Entrate comunali da sanzioni stradali
Nel corso del 2024, il Comune di Verona ha registrato un'entrata lorda di 23,585 milioni di euro derivante dalle sanzioni per infrazioni al Codice della Strada. Dopo aver dedotto i costi di notifica, postalizzazione e riscossione, l'importo netto che ha effettivamente affluito nelle casse comunali ammonta a 17,356 milioni di euro.
Investimenti per strade e sicurezza urbana
Una parte significativa di questi fondi, pari a 7,5 milioni di euro, è stata strategicamente allocata per migliorare la viabilità e la sicurezza cittadina. Nello specifico, 2,2 milioni di euro sono stati impiegati nella manutenzione dell'estesa rete stradale veronese, che supera i mille chilometri, e del relativo sistema di segnaletica. Altri 2,4 milioni di euro sono stati destinati al potenziamento della centrale operativa e a interventi mirati per la sicurezza urbana e stradale.
L'illuminazione pubblica ha beneficiato di un investimento di 2,1 milioni di euro, mentre 887mila euro sono stati stanziati per rafforzare l'organico e le capacità operative della Polizia Locale, garantendo così una maggiore presenza sul territorio e un controllo più efficace. Questi investimenti dimostrano un impegno concreto nel rendere le strade di Verona più sicure e funzionali per tutti i cittadini.
Autovelox e trasparenza nella gestione dei fondi
Un capitolo specifico riguarda gli incassi provenienti dall'autovelox situato sulla Tangenziale Nord. Da questi proventi, pari a 2,18 milioni di euro, ben 1,9 milioni di euro sono stati reinvestiti nella manutenzione delle strade, mentre i restanti 285mila euro sono stati dedicati ad attività volte a incrementare il controllo sulla sicurezza stradale. Questo approccio garantisce che le entrate generate dalle sanzioni vengano prioritariamente utilizzate per migliorare le infrastrutture e la sicurezza stradale.
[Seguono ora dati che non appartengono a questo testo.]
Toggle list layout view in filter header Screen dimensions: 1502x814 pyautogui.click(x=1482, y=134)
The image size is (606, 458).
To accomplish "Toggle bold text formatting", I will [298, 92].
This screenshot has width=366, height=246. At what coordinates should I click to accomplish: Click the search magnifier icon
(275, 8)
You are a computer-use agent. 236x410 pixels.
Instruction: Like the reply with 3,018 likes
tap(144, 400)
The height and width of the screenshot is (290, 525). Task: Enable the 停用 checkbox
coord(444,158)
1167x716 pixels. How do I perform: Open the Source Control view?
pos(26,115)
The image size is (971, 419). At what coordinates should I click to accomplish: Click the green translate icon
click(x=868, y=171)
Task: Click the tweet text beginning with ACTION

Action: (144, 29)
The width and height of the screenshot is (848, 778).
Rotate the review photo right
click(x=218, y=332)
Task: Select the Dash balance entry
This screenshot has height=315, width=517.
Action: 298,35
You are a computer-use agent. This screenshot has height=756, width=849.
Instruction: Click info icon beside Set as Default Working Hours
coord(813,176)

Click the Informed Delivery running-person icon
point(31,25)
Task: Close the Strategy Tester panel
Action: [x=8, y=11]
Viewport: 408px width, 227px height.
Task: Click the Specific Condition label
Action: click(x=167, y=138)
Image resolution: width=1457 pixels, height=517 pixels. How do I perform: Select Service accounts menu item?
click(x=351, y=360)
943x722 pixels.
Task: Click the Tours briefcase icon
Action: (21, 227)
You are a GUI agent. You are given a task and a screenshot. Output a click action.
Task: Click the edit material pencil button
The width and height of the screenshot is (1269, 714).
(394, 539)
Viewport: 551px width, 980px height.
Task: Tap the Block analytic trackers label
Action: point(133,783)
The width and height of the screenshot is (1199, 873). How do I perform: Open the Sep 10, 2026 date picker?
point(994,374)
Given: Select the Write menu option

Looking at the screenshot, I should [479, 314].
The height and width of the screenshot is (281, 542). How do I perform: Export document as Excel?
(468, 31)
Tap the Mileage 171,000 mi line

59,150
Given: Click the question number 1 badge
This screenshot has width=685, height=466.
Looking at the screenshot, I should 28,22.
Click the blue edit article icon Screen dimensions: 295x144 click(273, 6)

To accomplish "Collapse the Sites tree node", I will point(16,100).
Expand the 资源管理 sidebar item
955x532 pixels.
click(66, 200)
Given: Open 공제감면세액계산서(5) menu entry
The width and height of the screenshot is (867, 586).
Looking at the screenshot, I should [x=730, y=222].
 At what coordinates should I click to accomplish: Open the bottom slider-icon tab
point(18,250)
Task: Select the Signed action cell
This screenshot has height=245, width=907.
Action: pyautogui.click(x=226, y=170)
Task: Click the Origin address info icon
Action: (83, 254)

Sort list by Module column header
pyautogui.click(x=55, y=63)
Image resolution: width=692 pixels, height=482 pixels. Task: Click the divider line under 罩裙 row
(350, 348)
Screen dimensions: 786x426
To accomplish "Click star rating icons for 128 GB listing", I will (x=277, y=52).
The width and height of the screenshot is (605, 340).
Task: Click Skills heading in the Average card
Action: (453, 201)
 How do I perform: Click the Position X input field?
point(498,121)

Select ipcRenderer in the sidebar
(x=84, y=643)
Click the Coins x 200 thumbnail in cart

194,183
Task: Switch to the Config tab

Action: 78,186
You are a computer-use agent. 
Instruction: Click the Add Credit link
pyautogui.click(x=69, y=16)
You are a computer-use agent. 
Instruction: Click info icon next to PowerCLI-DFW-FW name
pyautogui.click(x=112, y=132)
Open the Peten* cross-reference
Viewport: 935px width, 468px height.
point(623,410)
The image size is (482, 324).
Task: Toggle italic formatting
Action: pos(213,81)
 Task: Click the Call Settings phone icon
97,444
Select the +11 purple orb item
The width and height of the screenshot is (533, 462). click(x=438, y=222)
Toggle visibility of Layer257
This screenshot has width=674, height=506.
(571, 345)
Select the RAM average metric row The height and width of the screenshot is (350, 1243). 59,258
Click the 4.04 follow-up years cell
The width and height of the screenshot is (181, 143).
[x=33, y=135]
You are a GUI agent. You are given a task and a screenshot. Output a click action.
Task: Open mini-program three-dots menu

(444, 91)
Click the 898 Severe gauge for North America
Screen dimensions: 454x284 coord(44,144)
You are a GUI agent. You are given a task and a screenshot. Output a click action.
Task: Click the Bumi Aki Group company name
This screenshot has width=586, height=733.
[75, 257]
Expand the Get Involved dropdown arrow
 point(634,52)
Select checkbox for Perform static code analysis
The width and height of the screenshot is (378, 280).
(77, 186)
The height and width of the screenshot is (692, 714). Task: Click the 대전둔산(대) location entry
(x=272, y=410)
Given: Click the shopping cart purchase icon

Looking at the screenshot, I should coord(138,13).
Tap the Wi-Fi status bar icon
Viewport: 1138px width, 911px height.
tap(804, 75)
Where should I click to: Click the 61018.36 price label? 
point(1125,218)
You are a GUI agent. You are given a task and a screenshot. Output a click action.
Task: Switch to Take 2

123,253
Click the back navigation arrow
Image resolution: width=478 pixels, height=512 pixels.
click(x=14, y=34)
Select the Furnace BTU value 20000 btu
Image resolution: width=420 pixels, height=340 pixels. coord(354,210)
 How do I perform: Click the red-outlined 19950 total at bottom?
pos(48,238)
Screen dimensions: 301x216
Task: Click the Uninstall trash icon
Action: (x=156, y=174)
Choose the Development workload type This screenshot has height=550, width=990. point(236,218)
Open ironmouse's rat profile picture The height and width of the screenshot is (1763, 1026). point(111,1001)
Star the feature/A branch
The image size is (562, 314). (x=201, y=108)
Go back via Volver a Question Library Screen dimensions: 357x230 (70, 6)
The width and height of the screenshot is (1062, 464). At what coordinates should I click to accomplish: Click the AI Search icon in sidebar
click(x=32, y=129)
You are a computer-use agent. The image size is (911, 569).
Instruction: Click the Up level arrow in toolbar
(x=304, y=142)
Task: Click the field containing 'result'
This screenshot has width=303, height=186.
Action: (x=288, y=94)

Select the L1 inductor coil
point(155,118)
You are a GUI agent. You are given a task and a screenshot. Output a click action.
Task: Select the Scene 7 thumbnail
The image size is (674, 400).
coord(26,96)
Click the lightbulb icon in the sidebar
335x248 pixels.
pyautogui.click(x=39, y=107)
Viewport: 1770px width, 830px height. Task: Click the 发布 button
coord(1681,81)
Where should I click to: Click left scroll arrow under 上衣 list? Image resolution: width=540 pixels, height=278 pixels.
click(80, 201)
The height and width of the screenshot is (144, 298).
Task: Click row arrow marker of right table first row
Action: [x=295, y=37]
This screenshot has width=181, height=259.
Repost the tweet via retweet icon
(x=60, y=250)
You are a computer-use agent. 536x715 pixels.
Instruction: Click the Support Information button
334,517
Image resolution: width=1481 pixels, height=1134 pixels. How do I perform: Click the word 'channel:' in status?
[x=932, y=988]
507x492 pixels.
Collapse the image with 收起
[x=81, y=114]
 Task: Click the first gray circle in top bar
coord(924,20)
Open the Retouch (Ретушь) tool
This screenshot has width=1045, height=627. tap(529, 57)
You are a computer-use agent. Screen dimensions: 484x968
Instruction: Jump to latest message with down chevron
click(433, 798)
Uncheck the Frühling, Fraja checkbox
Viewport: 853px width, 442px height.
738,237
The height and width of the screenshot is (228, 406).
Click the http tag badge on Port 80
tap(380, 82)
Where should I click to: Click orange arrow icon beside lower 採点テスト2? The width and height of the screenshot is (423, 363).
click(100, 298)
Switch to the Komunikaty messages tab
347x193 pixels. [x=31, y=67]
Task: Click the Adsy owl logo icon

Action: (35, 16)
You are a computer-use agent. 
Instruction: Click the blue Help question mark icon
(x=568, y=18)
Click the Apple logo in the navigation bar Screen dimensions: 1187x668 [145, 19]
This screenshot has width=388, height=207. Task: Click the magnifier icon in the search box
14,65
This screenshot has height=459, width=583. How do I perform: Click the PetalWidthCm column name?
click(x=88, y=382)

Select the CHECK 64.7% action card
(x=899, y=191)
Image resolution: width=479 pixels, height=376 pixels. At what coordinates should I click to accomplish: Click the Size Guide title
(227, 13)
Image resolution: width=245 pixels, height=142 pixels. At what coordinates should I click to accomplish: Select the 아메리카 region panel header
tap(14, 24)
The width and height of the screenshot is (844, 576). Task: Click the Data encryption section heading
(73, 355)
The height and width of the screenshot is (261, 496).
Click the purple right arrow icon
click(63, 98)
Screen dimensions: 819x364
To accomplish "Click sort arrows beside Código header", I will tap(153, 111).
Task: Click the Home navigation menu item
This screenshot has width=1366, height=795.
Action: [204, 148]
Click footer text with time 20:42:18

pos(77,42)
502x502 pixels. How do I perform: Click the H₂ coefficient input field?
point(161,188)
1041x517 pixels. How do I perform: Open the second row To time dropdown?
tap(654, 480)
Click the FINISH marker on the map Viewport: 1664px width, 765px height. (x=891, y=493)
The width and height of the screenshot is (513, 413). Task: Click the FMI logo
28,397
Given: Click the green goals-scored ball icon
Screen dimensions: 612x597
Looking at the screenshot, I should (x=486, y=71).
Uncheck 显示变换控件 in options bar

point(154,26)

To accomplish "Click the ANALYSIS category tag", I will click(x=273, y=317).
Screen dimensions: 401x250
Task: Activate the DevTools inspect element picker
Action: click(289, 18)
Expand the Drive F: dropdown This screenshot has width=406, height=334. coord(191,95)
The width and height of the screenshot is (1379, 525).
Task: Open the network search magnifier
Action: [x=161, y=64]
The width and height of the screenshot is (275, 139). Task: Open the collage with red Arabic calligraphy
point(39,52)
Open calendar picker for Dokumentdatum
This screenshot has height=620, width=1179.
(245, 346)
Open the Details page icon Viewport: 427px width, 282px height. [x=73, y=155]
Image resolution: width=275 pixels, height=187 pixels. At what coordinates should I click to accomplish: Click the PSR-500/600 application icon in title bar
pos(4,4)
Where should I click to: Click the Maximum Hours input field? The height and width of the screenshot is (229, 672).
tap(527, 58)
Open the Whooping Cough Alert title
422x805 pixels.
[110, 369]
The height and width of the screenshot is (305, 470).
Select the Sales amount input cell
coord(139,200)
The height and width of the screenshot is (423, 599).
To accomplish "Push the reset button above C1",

L'assessore al Bilancio, Michele Bertucco, ha sottolineato come l'Amministrazione Comunale abbia finanziato investimenti complessivi per strade e mobilità per circa 29,4 milioni di euro nel 2024. Questo dato evidenzia come le multe non rappresentino una fonte primaria di finanziamento per il bilancio comunale, ma piuttosto un mezzo per garantire il rispetto delle regole stradali. L'assessore ha inoltre ricordato che Verona utilizza un solo autovelox fisso, mentre i controlli mobili vengono comunicati settimanalmente, e che l'efficacia della riscossione contribuisce alle entrate.